フェリチタの半歩前を行く青年はいつも通りの涼し気な顔で、現実に戻ってしまうことをほんの少しだけ寂しいと感じてしまうのは自分だけなのだろうか、と彼女は彼に気づかれないように薄く笑みを浮かべた。

連れてこられたのは大きな通りに面した小さなパイ屋。店の前で恰幅の良い女性が酒呑み達と笑っている。

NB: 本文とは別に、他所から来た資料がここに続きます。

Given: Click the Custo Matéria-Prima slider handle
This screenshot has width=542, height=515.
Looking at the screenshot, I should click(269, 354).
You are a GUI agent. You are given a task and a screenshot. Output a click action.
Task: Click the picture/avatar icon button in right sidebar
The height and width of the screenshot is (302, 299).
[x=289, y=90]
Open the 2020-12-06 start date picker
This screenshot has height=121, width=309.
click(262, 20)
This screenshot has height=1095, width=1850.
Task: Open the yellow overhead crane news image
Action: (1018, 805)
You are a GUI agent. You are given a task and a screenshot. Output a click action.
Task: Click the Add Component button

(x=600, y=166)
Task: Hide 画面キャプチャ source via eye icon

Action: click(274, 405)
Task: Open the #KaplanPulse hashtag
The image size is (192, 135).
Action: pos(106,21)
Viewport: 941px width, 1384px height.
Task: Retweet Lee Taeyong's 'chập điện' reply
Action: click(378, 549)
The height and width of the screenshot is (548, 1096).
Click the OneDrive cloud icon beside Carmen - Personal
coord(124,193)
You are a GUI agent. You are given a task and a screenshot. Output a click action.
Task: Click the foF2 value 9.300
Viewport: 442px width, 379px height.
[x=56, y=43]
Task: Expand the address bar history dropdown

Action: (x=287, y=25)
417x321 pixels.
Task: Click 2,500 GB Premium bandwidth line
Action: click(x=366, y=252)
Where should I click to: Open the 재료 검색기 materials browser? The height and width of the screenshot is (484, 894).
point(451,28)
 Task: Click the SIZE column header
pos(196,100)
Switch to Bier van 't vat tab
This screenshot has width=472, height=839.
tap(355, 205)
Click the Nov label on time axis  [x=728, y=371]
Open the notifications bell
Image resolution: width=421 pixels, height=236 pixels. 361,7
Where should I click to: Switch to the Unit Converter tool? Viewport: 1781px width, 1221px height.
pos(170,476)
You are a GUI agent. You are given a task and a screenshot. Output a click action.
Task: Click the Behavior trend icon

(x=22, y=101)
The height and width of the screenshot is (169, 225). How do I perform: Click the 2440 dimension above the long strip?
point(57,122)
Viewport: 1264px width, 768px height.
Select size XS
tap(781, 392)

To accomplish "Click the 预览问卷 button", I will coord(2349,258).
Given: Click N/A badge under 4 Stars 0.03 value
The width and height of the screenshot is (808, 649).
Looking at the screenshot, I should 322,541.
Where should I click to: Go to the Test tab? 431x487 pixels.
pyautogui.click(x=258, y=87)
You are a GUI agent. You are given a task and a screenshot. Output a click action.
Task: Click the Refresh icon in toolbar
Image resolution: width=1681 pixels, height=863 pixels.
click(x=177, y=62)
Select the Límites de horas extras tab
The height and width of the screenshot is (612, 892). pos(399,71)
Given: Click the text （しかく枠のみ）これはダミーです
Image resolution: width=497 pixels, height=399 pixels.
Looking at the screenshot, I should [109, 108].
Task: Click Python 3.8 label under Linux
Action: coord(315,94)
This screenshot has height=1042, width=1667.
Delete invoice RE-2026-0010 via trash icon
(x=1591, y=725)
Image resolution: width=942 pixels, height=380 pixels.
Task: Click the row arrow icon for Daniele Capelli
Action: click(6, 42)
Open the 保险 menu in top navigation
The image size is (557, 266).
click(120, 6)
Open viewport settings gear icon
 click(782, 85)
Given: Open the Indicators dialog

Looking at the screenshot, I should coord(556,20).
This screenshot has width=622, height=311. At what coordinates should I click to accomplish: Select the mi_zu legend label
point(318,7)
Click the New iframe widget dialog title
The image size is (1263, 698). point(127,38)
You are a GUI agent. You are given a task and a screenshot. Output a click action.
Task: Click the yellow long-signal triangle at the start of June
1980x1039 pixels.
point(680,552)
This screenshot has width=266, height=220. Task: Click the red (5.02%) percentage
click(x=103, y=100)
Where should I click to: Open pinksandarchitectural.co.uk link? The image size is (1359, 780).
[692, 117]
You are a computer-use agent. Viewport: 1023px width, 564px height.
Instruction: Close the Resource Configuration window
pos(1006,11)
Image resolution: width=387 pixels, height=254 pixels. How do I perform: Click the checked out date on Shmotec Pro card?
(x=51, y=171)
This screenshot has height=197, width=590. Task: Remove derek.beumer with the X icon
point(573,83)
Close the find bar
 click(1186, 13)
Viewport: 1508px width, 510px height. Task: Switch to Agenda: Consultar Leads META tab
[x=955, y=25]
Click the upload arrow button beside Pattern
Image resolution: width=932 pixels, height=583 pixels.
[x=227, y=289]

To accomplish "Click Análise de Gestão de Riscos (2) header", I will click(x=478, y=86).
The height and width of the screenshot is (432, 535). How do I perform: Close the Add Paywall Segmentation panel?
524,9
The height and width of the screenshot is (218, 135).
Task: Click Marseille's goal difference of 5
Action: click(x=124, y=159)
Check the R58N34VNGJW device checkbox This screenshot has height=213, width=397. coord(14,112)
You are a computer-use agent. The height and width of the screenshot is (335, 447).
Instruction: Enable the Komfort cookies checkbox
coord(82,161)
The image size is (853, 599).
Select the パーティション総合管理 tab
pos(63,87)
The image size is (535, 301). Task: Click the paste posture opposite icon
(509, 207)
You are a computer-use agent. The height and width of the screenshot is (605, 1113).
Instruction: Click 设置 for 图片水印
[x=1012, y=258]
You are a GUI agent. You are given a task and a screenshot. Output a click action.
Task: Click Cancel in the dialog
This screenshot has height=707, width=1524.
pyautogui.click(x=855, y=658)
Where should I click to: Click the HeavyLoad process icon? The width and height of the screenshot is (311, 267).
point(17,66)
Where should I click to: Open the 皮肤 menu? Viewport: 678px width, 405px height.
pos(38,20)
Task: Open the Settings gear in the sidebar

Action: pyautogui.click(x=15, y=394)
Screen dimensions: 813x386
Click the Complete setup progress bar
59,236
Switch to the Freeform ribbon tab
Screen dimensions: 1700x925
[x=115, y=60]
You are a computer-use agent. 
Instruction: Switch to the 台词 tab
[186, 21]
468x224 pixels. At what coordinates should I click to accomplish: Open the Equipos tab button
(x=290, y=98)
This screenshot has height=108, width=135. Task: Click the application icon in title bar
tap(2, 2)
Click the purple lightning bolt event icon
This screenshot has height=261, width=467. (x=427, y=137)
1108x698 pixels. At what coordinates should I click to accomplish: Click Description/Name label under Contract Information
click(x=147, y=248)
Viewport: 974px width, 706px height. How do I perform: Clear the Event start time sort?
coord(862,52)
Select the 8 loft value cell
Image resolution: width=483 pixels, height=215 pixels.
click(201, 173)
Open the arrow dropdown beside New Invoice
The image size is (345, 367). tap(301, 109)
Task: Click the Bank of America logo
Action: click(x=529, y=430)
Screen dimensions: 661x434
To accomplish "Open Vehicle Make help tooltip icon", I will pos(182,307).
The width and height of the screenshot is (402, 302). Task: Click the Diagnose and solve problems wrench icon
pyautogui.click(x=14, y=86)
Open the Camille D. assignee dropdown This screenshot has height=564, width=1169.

女性はこちらに気がつくと目を丸くして満面の笑みを浮かべた。

「おや、レイオウル殿下!えらく久し振りじゃないですか」

「最近忙しくてなかなか来れなかったんだ」

「小さな時は度々抜け出して来てたくせに。今はそれほど好きじゃないんでしょう?」

「まさか。僕はここのパイが一番だと自信を持って言えるよ」

笑む顔が柔らかくて、店主とレイオウルが旧知の仲なのだろうとフェリチタは微笑ましく見つめていた。

「出来立て熱々の物をすぐお包みしますよ。ええと……あれっ、お連れ様?」

と、そこで隣に立つフェリチタに気づいたようだった。

「あ、初めまして、」

どう自己紹介したものかと考えていると、フードの中をひょいと覗き込んできた女性が目を大きく見開いた。